Sunday, May 19, 2013

Refinery issues change battlefield in gas price war

Friday, the corner station raised its regular price to $3.85.  At the time, I thought that they were once again charging into No Man's Land and that they would retreat back into the $3.68 trench, just as they did last time.  I realized differently yesterday, when I saw that the three stations down the street were all at $3.84.  The best that would happen would be that the corner station would match their prices, which it did today.

So, what's happening?  It's not the flooding, as that was a month ago.  It is oil prices?  According to Stuart Saniford at Early Warning, it shouldn't be.
Brent has dropped to the low end of the range of $100-$120 that it's traded in for the last couple of years.  At this level it strikes me as cheap...
Here's the graphical update Stuart provided.

That's the big picture, but what does the situation look like now?  Time to ask Reuters, which reported Oil rallies for third day, shrugging off firm dollar.
Oil rose for a third straight session on Friday, supported by a raft of strong economic data from top oil consumer the United States that also boosted U.S. equities, even as the dollar hit a multi-year high.
Brent crude settled up 86 cents at $104.64 a barrel, after an earlier rise of more than $1.

U.S. oil rose 86 cents to settle at $96.02, its third straight rise. U.S. crude has swung between $97 a barrel on May 6 and $92 a barrel on May 15.
According to the calculator at Econobrowser, gasoline should be at $3.45 when Brent is at $104.64.  So it's not the oil.

It turns out that it's the refineries again, as USA Today reprinted in the Detroit Free Press reported Friday: Refinery woes cause nationwide gas price spike.
Troubles at several oil refineries are driving gasoline prices sharply higher in the Midwest, and the regional shortages are expected to boost pump prices nationwide.

While the USA may be dripping in new found crude oil deposits and early May supplies were at their highest levels since the early 1930s, issues at a handful of refineries that turn crude into gasoline and diesel fuel underscore how kinks in the supply chain can cause quick surges in what consumers pay at the pump.

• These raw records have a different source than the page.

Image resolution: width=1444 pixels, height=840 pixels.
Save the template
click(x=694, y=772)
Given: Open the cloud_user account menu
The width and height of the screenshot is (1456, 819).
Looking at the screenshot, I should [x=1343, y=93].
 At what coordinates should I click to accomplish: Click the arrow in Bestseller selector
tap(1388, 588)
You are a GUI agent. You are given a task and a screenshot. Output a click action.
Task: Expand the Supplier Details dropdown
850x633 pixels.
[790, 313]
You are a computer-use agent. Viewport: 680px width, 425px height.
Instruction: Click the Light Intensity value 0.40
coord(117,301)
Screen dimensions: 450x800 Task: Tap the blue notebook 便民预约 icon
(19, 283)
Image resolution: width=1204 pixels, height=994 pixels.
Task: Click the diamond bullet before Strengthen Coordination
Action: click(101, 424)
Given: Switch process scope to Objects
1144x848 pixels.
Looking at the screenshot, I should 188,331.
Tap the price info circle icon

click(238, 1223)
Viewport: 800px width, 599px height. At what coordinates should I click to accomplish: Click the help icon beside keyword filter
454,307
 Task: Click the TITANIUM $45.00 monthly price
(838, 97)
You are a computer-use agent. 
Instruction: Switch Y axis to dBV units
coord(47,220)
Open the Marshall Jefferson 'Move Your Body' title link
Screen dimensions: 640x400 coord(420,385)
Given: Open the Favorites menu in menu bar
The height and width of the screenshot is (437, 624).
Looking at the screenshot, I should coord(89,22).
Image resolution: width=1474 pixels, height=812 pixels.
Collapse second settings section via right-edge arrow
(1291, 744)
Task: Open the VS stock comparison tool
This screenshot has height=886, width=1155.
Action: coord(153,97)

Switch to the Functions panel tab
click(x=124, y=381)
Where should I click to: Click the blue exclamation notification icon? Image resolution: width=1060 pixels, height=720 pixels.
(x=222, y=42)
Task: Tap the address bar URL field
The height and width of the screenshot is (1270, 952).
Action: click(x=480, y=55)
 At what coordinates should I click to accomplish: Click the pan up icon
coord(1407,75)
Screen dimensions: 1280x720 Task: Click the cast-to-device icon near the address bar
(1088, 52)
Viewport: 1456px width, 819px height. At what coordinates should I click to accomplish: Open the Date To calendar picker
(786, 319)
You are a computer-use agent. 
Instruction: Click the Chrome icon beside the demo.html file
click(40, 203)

Gas prices in Minnesota, Iowa, Missouri, North Dakota, South Dakota, Nebraska, Ohio, Oklahoma and Wisconsin have spiked up to 27 cents a gallon the past week alone. Behind the rise: outages and extended maintenance has curbed output at refineries in Joliet, Ill., Whiting, Ind; Tulsa, Okla, and Eldorado, Kansas.
I don't expect this to go away soon and neither does USA Today...
Nationally, prices average $3.60 a gallon after beginning 2013 at $3.29. Some industry observers thought this year's prices had peaked at $3.78 in February after sliding to $3.50 April 29. But the Midwest's refinery issues are now expected to keep propel prices for several weeks, perhaps to $3.85 a gallon nationwide.
...Or Stuart Saniford, after noting that Brent is cheap.
Saudi Arabia isn't going to let it go much lower (at least not for any length of time), and any number of things in the world could go wrong to make it go higher.  In particular, I continue to have more faith in the future appetite of Chinese and Middle Eastern motorists to consume oil than US frackers to find it.
The commodities traders think that gas prices will go up, too, as Reuters mentioned.
U.S. gasoline has risen for nine out of 12 sessions, including the last three, despite a Wednesday report showing an unexpected year-on-year build in gasoline inventories ahead of the summer driving season.
On top of both the refining situation and oil price fundamentals, summer driving season has begun.  I expect gas to briefly hit $4.00 right around July 4th.  Good thing I'll finally get that bike I've been thinking about.